Another thing Nicoll mentioned that I was already aware of because of my love of late silver age and bronze age comics was that X-Men ripped off Doom Patrol. There I said it. Or did they? Could it have been the same situation as Sheffield and Clarke? We don't even know what that is? You be the judge as you look at the original covers over in Nicoll's article. Note that Doom Patrol came out three months before X-Men. 

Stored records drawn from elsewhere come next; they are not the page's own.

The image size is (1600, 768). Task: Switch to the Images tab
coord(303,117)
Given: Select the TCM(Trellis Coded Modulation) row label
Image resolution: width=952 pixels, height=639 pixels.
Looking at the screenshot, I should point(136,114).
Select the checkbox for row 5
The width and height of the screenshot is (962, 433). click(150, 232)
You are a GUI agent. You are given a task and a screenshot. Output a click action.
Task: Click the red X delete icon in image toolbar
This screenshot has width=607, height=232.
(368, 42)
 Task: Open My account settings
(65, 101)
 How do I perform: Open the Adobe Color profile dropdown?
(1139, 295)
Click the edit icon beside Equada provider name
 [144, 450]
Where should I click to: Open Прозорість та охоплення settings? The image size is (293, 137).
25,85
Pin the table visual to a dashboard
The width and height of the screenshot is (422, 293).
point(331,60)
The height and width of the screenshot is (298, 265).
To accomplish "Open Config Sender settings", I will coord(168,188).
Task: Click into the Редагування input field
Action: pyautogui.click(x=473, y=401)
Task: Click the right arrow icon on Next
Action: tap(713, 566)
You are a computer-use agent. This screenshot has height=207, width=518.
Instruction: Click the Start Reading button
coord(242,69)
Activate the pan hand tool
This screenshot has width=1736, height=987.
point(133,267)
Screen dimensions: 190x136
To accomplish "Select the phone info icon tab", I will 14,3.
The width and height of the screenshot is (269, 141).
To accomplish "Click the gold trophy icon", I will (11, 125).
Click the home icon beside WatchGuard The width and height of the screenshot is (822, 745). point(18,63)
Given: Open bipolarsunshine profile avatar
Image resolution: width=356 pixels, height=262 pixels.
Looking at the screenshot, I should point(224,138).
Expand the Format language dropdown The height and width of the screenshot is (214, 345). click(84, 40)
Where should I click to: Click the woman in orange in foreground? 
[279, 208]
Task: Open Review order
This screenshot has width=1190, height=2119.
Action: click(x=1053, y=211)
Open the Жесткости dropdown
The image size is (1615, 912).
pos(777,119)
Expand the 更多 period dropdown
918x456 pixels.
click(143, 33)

Here we have two teams, their leaders in wheelchairs, who are shunned by normal society. On one hand we have mutants who were born with their powers and on the other hand you have mutants who obtained their powers through accidents. This coincidentalism (new word) takes place a lot in comics. What about Black Cat and Catwoman? Or Scarecrow and Scarecrow? Or Boomerang and Captain Boomerang? The one I love is Hawkeye and Green Arrow. It's also a rare piece of coincidentalism that Hawkeye was paired with Mockingbird, while Green Arrow was paired with Black Canary. You can go on over to Screenrant to see more comic coincidences.


Disney conducted a bit of coincidentalism of their own with the Lion King. Feel free to go and read the whole salacious article over on Cracked, but let's see what you think by this image alone. 


Fast forward to November 2012. Two books were published that month. My SEAL Team 666 book and Alex Shaw's Delta Force Vampire. In fact, my book was published 5 days after Shaw's. Does that make me a plagiarist? Is it coincidentalism? Like I could have come up with the idea, written the novel, and had it published in five days.

Then there's Evan Currie's book SEAL Team 13. That had to be a total ripoff. I had a host of fans come shouting to me that Evan plagiarized my idea. After all, it came out almost exactly a year later. Delta Force and SEAL Teams fighting monsters. Holy Fragmentation Grenade, Batman, there's a whole lot of cheating going on. Get the cheating police! Lock them up!

But it wasn't like that. It wasn't like that at all. If you've read Nicoll's article, which you should, you'll see that Clarke didn't think so either. And me, that guy who was WTFing before he knew how to write because something or someone was stealing his ideas right out of his brain, didn't think so either. While the comic industry tries to keep current with each other and commits coincidentalism on occasion, that's not what Me and Shaw and Currie and Clarke and Sheffield did. Instead, we were victims of the zeitgeist.

Or at least that's what I call it. I've heard others refer to it as the universal unconsciousness or the global mind. Whatever you call it, this zeitgeist is out there. It's entirely possible for people to come up with the same ideas at the same time without knowing each other. It's cultural. It's economic. It's scientific. It's based on learning the same information. It's the way our brain works. I'm sure that Clarke and Sheffield heard something or read something new and being sci fi authors, What Ifed it. Although I haven't talked with Currie and Shaw about this, I'm convinced that we near simultaneously thought about how cool it would be to have special military units dealing with supernatural stuff. And we just put our heads down, digital pen to paper, and came out with something that was popular. Zeitgeist.

Look at the 1950s. Where did all the monster movies come from, especially those who became a monster because of exposure to radiation. The zeitgeist. The world was in fear of a nuclear war so they found ways to express this fear in many ways that were similar.

I contend that this is a thing. My wife and I talk about it all the
time. She comes up with great ideas and I tell her to jump on them. Sure enough, if she isn't able to get her creative juices flowing in time, within six months to a year, some short story or novel will come out with her exact idea. As she says, "It's infuriating!"

Writers, artists in general, are a great tribe to belong to. We don't go around stealing ideas, frankly, because there are enough out there for all of us. But on occasion, a good idea presents itself in the zeitgeist. A few of us are able to pick up on it. An even smaller few are able to do something about it. It's what we do.